As I studied Scripture, I saw passages prescribing another way. Second Timothy 2:2 says, “The things you have heard me say in the presence of many witnesses entrust to reliable people who will also be qualified to teach others.” Second Timothy 3:16-4:2 describes how to do that.
And while no one came out of the woodwork to invest time in me like that, I found that didn’t prohibit me from modeling a different way to those I cared about.
I began with my children. I took them on trips with me. We ministered locally. I met with them personally. I taught them how to spend time with God daily.
From there, I moved on to my children’s friends and the staff I cared about. Spending time together made all the difference.
5. Authentic Community
How is it that I could grow up in such a caring little country church and still feel a profound loneliness? Something inside me longed to be known at a deeper level. But how? Where could I go to find that?
I harbored insecurities that I couldn’t let others touch—places so tender that I didn’t dare talk about them. Bible studies were OK, but looking back on my high school years, I was depressed and had nowhere to go for a debrief.
In graduate school, I had my first experience with an authentic community. Four couples met regularly and did life together. It was a rich, liberating experience.
One of the great discoveries we’ve made in building the World Race is that you can go through all kinds of hardship if you’ve got a team going through it with you that believes in you. We implemented a system of honest feedback so that racers get the encouragement and challenge they need to move on to new places and new levels of growth.
The abundant life Jesus promises requires that we pour out. Hebrews 10:24-25 tells us to meet together regularly so that we have a place where others will pour into us. We can’t go where God wants to lead us without the authentic community of his body.
Years ago, God spoke to me about an epidemic of absentee dads. He showed me a group of young people, and I heard him say, “It’s a fatherless generation.” And in the years to follow, I began to understand the impact that has had on young hearts. I saw how they struggled with identity, how they looked for affirmation.
Andrew Shearman points to a different model in Scripture. You see geneologies—lists of fathers and sons. You see the results of poor parenting as the inheritance of one generation doesn’t get handed to the next.
Young people need to see the reality of their parents’ faith not in words, but in action. Baby Boomers tried to outsource the discipleship of their children to youth pastors, and it didn’t work. God designed the church to be multigenerational where the old impart to the young and the young bring life to the old.

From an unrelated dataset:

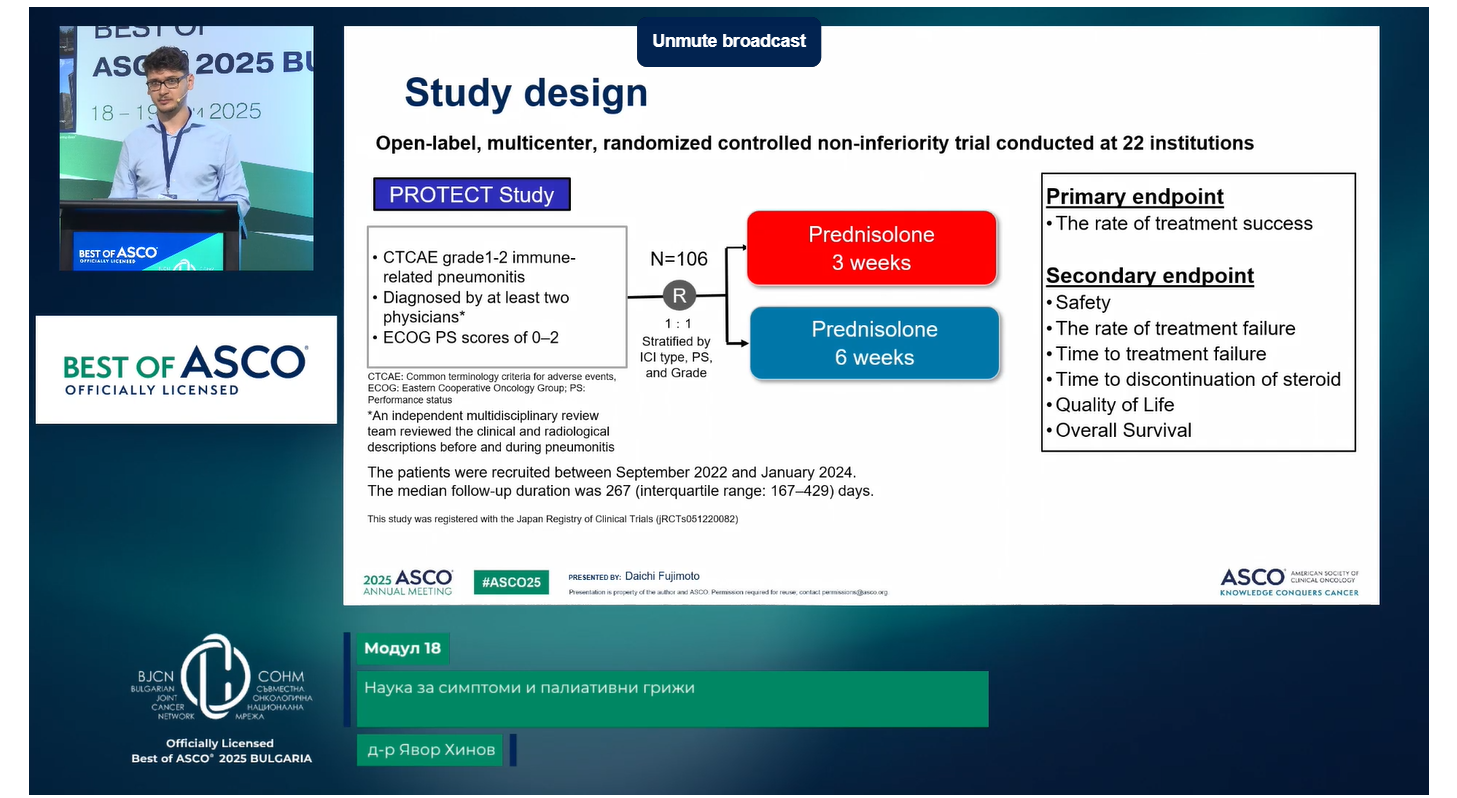Click the presenter name Daichi Fujimoto
Viewport: 1457px width, 798px height.
[x=662, y=576]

Parents ministering with their children find themselves stretched and vulnerable. And children, seeing the vulnerability of their parents, realize that they don’t have to be perfect to embrace faith.
Many of us may feel we’re failing as parents—that’s when the influence of others our age in our children’s lives can make a difference.
I wish God loved my comfort zones as much as I do. But it seems that almost nothing happens in the kingdom without risk, without faith. We’re told, “Without faith, it’s impossible to please God” (Hebrews 11:6).
Why is that? I think it’s because God is looking for intimacy, and intimacy starts with trust. When we trust God, we do things that don’t make sense—we take risks.
When I’m growing most, I’m allowing God to speak to me and challenge me. The Holy Spirit frequently asks me to do things that I wouldn’t do on my own.
Growing in God requires change, and change requires new behaviors, behaviors that feel risky.